Current Students (2012)

Student Projects

An Adaptive and Personalized Ubiquitous Learning Middleware Support for Handicapped Learners

By Boyinbode Olutayo Kehinde

The advances of modern technology and learning on educational focus are shifting gradually from electronic learning to ubiquitous learning. Ubiquitous learning (U-learning) seeks to embed small computing devices such as sensors, actuators, RFID tags, cell phones and PDAs into our daily learning so as to provide learners with learning contents and services that can be accessible anywhere, anytime with the appropriate interface. This research describes the design and Implementation of an adaptive and personalized Ubiquitous Learning middleware that support the handicapped learners in higher education in developing countries of Africa.

Organizing low skilled semi-Illiterate workers using mobile phone applications and Internet Technologies

By Christopher Chepken

My research falls under social Informatics in Computer Science. The objective is to find out how technology can help in organizing day labour workers, employers and intermediary organizations corporate and make work and worker search efficient.
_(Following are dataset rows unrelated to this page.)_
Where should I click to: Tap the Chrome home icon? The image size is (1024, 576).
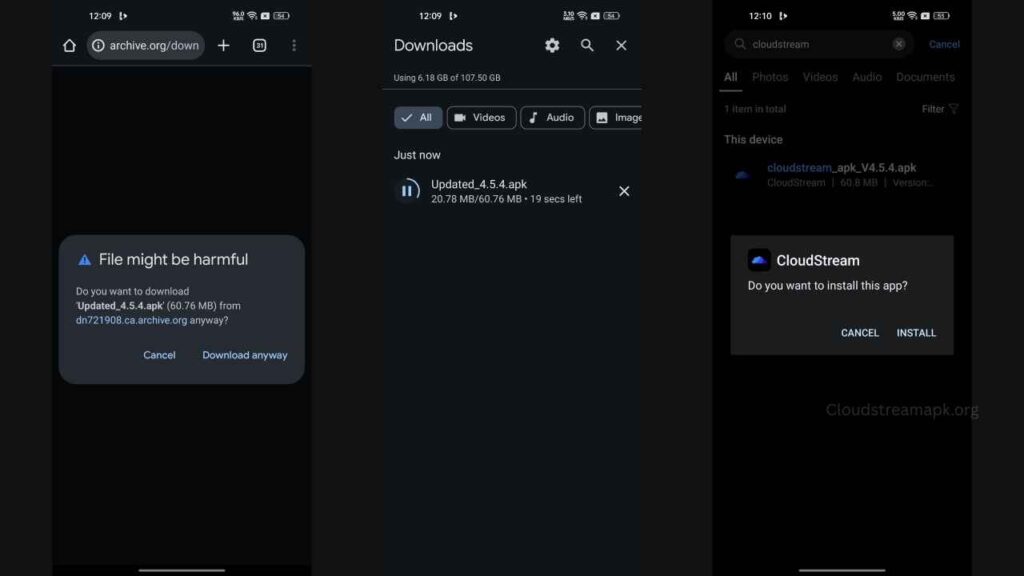pos(69,45)
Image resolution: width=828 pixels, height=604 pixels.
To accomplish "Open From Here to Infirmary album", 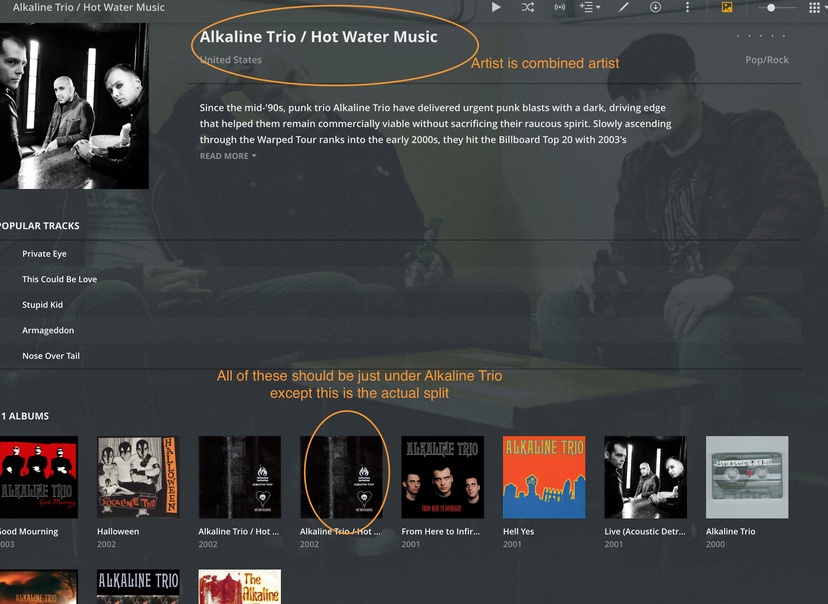I will point(443,477).
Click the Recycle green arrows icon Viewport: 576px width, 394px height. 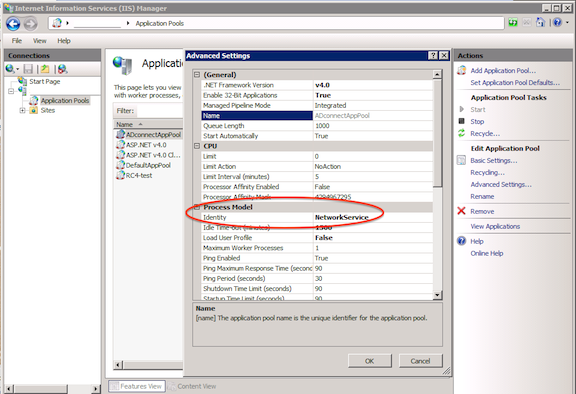click(461, 133)
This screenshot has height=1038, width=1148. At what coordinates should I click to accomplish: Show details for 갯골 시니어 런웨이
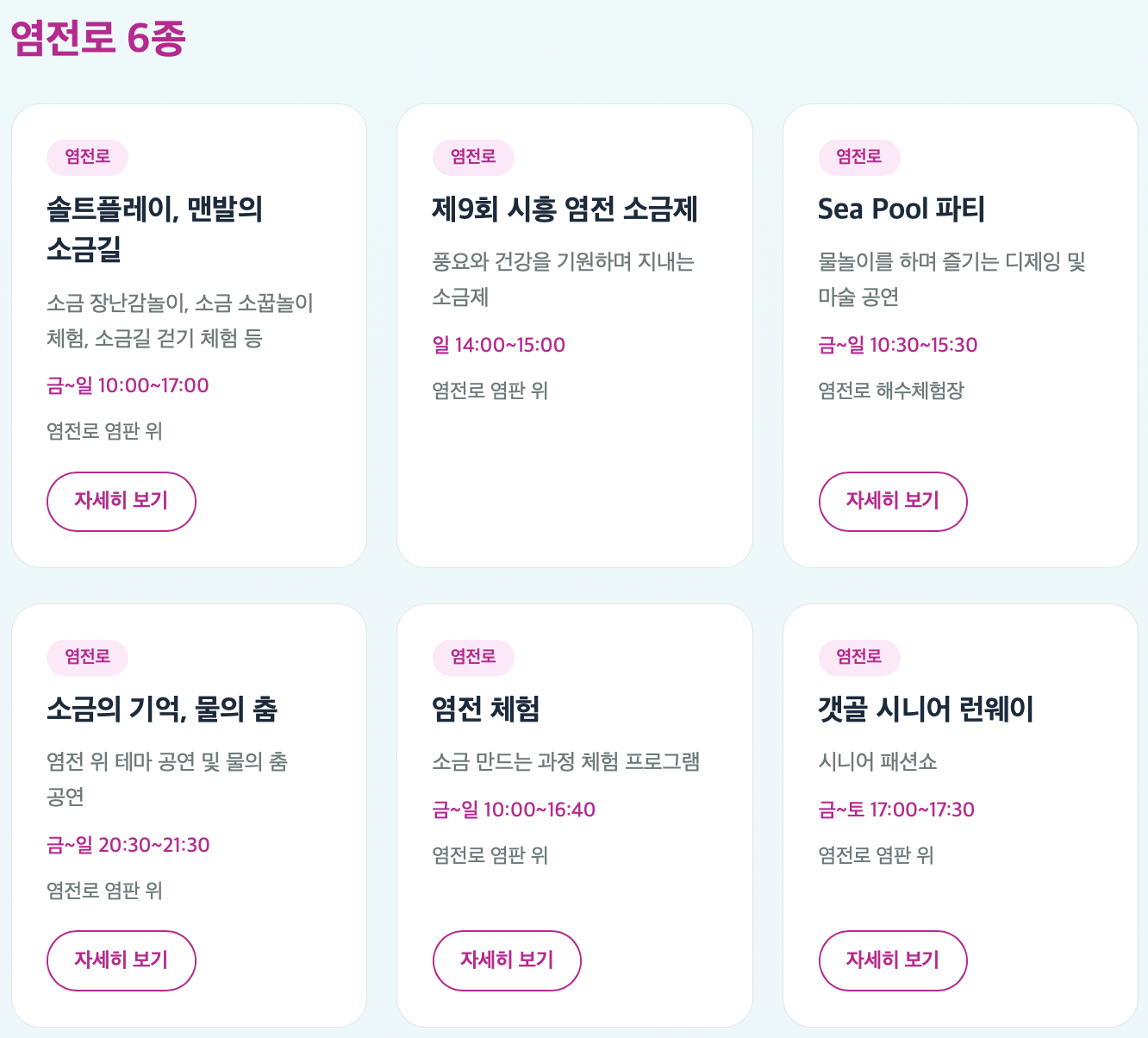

The study has two primary aims: One is to find out the most reasonable ICT application(s) combining mobile phone and Internet technologies which can support employers, self-organizing and organized groups of job seekers and intermediary organizations attain a corporation that will help alleviate some of their day to day challenges associated with job seeking and worker search, and two is to design and evaluate a prototype application based on study findings.


Towards an African Alternative to Systems Design: A case study of Mediated Design with Job Seekers in Khayelitsha, Cape Town

By Shikoh Gitau

Research Description: While there are a lot of methodologies proposed in the design of interactive systems for the developing world, little or no consideration is given to existing traditional practices of knowledge generation and dissemination. Further, little has been done to explore how this could affect the outcome of a design process, as well as the use of the system itself. This project explored how the use of various forms of African Traditional modes Knowledge generation and Communication can be used in System Design. Through partnership with an NGO and a community of Xhosa speaking, semi-literate Job Seekers, we developed a Job Platform, by consolidating existing participatory design methods within an African oral tradition context. and communal identity Results indicated that the users were highly motivated in the design process, and owned the process from a perspective that they design it for themselves , a concept traditionally known as-siyanzela.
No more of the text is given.